The surviving wife and children of G. E. Kelly, deceased, and his widowed mother brought suit in the District Court of Smith County, Texas, against the City of Tyler for damages by reason of the accidental death of G. E. Kelly while he was employed in certain work for the City of Tyler. From a judgment entered by the court in favor of the plaintiffs for the sum of $8,200.00, based upon answers to special issues submitted to a jury, the City of Tyler has perfected this appeal.

At the outset, we are confronted with the proposition as to whether or not G. E. Kelly at the time he received the injuries that resulted in his death was engaged in work for the City of Tyler which it was having done as a governmental function. If the work that was being done by Kelly at the time he received his accidental injuries was being performed for the City of Tyler in the exercise of its governmental functions, as opposed to its corporate or proprietary capacity, the City of Tyler was immune from tort liability for damages growing out of the accident in question. On the other hand, if the City of Tyler was having the work done in its proprietary capacity, it would be liable for its tortious acts to the same extent and under the same rules of law that any individual or private corporation would be liable under similar circumstances. We quote from the case of the City of Galveston v.
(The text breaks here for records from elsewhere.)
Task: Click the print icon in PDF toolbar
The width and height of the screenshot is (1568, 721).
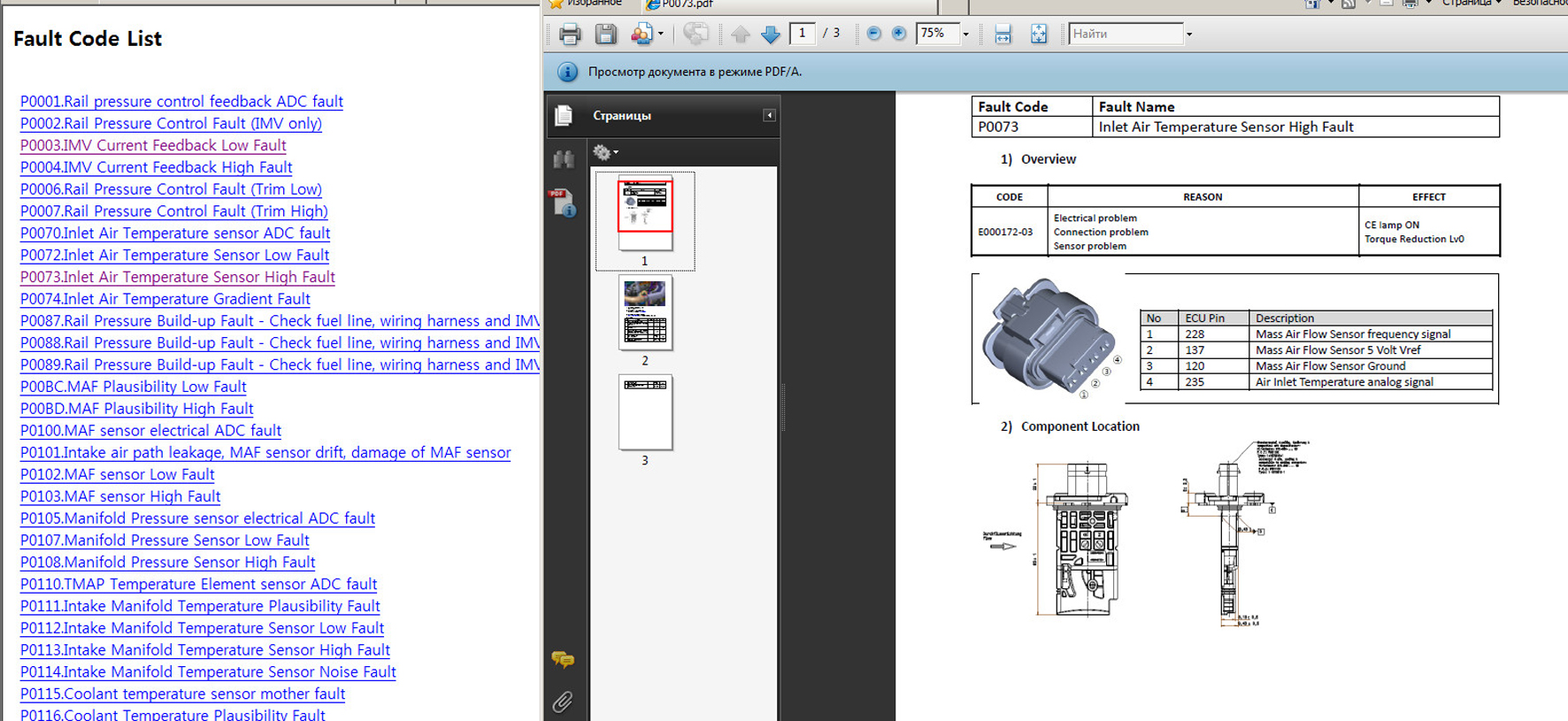Action: pyautogui.click(x=570, y=35)
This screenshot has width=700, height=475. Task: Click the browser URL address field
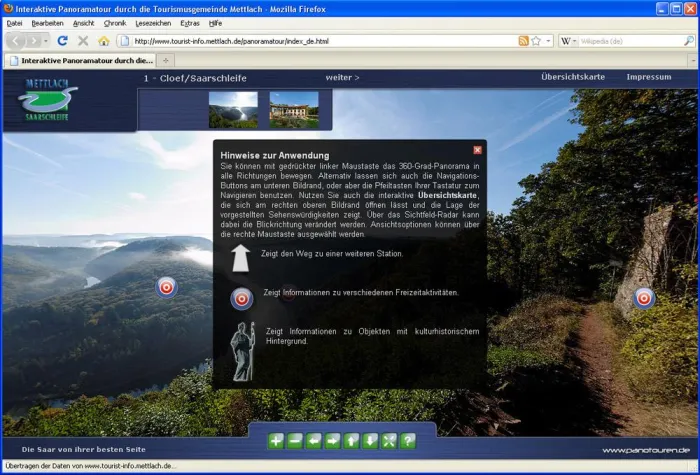pos(320,41)
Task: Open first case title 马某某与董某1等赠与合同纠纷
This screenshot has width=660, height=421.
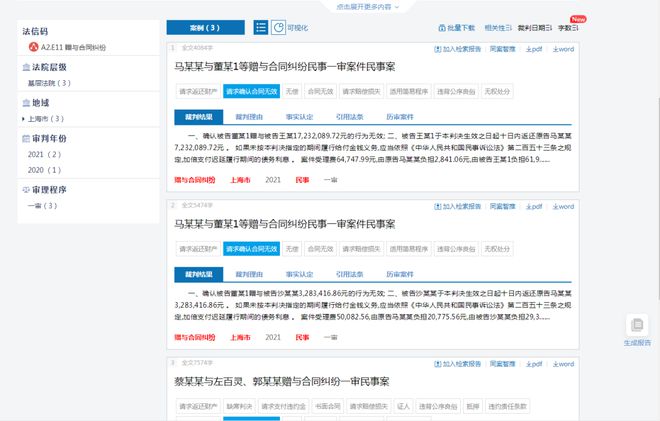Action: (x=285, y=67)
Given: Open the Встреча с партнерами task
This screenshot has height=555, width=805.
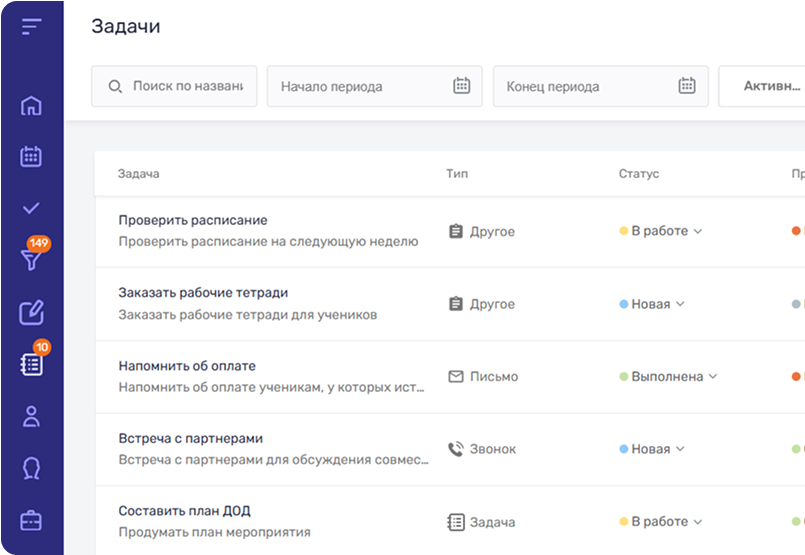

Posnainsky, 62 Tex. 118, 50 Am.Rep. 517:

"In so far, however, as they (municipal corporations) exercise powers not of this character, voluntarily assumed, — powers intended for the private advantage and benefit of the locality and its inhabitants, — there seems to be no sufficient reason why they should be relieved from that liability to suit and measure of actual damage to which an individual or private corporation exercising the same powers for a purpose essentially private would be liable." Ostrom v. City of San Antonio, 94 Tex. 523, 62 S.W. 909; City of Amarillo v. Ware, 120 Tex. 456, 40 S.W.2d 57; Gotcher v. City of Farmersville, 137 Tex. 12, 151 S.W. 2d 565.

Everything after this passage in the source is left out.